Dunbar & Sullivan's operations on the Livingstone Channel soon ended. The channel was completed, and opened to the public, in October 1912. While the ice house and dynamite factory would again burn "to the water's edge" in 1919, the company continued to carry out dredging and excavation around the Detroit River for decades afterward. In the 1920s, it was using nearby Stony Island as a central part of its dredging and excavation operations, and by 1931 work was still going on there "24 hours a day".

In December 1932, channel-deepening operations began again, this time being carried out by a George Mills Company of Ontario. The company continued to use Powder House Island as a storage location for explosives; in that year they constructed a new powder house on the island. By that time, dynamite had been replaced with blasting gelatin. The Windsor Star reported in March 1933 that "in spite of the safety of modern blasting gelatine, the Mills Company takes excellent care that not too much of it is on the job at one time", with a reserve stock of approximately 2,000 50 lb cases being kept on the island. By April 1935, the company was preparing to begin draining the third (and final) section of the channel. In December, the company completed the contract, and laid off "all of its 240 employees [...] with the exception of 20 men, who [were] packing the company's equipment for shipment to the next job". Further work on the channel was contracted to an Arundell Corporation, who hoped to complete remaining work by December. Several months later, all work on the project was completed; it was opened for ship traffic on September 5, 1936.

In 1936, the George Mills Company and the Arundel Corporation were the subject of another lawsuit, in which Amherstburg residents sought monetary compensation for "damage and loss to [...] property as a result of the blasting operations on the channel project". The case was settled out of court in September of that year. Another suit with similar complaints was filed against the Arundel Corporation in 1938.

Work on nearby shipping channels would continue through the mid-20th century, including a project to deepen the Amherstburg Channel in the late 1950s that was mostly completed by 1961. Powder House Island is shown largely unchanged on survey maps throughout this time. It was included in a 1961 proposal by the United States Army Corps of Engineers to draw harbor lines around several islands in the lower Detroit River, enlarging the islands up to the boundaries of shipping channels.
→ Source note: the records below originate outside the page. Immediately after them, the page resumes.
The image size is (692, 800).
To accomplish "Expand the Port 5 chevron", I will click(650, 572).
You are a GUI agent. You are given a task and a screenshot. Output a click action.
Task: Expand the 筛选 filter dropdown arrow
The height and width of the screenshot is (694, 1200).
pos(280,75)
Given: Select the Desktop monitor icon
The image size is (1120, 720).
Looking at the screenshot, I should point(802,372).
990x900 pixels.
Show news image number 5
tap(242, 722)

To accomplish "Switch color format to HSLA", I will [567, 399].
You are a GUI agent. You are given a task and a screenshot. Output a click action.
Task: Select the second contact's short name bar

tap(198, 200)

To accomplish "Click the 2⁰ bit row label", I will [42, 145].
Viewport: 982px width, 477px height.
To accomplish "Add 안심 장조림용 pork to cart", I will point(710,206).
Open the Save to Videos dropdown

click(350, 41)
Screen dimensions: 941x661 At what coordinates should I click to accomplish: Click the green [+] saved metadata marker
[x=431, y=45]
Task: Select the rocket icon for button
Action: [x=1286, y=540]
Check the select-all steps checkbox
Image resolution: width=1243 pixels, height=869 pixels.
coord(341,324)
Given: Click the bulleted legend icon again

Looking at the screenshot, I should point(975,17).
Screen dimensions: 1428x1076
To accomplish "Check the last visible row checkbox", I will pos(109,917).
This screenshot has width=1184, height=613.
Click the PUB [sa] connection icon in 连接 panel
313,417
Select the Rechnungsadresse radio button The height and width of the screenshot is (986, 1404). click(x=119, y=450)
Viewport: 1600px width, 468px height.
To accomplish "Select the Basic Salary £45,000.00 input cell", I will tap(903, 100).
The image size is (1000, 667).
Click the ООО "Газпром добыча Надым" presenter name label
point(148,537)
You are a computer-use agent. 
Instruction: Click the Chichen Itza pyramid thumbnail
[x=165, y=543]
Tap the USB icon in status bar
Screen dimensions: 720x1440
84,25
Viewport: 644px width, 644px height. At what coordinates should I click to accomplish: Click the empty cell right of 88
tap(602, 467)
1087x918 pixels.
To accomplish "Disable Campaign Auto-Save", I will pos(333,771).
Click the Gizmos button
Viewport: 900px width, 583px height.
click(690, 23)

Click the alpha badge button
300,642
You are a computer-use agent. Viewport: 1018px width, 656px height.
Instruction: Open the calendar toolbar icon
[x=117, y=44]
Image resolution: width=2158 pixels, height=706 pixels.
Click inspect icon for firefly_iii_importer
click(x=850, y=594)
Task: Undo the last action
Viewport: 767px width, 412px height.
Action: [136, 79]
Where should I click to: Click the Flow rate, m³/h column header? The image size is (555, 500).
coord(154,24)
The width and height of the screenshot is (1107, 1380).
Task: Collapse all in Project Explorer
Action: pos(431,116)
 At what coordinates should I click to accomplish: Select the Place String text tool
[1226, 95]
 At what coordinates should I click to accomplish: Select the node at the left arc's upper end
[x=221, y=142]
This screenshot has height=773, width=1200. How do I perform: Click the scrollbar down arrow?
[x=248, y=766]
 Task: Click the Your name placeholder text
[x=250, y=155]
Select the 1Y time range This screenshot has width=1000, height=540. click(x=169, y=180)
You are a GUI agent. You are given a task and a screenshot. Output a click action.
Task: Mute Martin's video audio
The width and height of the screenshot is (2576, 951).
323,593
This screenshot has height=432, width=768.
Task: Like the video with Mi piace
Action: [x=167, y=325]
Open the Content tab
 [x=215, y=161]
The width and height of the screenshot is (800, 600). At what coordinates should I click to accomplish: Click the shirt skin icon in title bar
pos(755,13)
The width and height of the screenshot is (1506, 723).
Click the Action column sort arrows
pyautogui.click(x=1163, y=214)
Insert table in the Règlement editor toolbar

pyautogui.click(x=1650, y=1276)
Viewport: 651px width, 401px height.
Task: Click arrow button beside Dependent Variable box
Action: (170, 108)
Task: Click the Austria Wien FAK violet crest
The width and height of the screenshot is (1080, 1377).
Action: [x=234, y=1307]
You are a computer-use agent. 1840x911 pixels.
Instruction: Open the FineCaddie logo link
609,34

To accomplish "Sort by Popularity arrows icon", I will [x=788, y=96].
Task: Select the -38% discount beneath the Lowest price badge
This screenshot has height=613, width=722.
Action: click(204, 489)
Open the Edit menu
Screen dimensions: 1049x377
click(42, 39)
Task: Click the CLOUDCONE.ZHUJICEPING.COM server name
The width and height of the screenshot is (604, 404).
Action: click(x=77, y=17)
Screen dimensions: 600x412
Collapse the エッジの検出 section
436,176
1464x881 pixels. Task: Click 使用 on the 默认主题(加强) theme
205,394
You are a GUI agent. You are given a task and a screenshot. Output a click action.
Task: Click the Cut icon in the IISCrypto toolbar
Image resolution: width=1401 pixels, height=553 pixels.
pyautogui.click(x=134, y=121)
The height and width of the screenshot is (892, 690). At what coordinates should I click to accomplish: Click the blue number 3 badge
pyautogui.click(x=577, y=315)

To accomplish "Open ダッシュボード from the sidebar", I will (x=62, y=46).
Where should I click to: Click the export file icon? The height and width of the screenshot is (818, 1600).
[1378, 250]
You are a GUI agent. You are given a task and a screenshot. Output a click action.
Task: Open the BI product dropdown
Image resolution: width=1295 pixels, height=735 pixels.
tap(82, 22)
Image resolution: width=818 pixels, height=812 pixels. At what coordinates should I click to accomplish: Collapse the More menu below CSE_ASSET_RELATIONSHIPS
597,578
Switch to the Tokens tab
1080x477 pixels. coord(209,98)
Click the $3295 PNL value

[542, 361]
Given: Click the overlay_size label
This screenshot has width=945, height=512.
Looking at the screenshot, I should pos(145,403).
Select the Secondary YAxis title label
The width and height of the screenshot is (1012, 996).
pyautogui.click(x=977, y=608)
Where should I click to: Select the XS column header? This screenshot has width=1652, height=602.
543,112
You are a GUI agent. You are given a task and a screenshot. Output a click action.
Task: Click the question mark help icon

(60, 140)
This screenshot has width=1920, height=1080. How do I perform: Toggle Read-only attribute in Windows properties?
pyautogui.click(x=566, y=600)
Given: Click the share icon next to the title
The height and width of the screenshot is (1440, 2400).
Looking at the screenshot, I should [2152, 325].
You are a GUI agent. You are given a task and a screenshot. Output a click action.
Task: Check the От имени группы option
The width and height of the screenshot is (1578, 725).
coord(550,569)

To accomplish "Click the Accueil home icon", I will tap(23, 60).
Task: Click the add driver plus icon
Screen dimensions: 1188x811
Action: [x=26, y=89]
This proposal, however, prompted a "vigorous protest" by the Michigan Attorney General, who said "the establishment of a harbor line would undoubtedly result in the making of fills which would constitute an obstruction to the navigable waters of the State without the sanction of the Legislature or any public officials of the State". Ultimately, no such filling projects were carried out, and the island stayed the same size.

By the 1980s, industrial activity on Powder House Island had ceased, and in 1984 it was uninhabited. As of 2015, Powder House Island (as well as the nearby Stony Island, also formerly used by Dunbar & Sullivan) was owned by the Michigan Department of Natural Resources, managed by its Wildlife Division as part of the Pointe Mouillee State Game Area, and accessible to the public for hunting and camping. The area surrounding the island is known for good perch fishing; a 1982 report by the U.S. Fish and Wildlife Service said that walleye spawned near the island.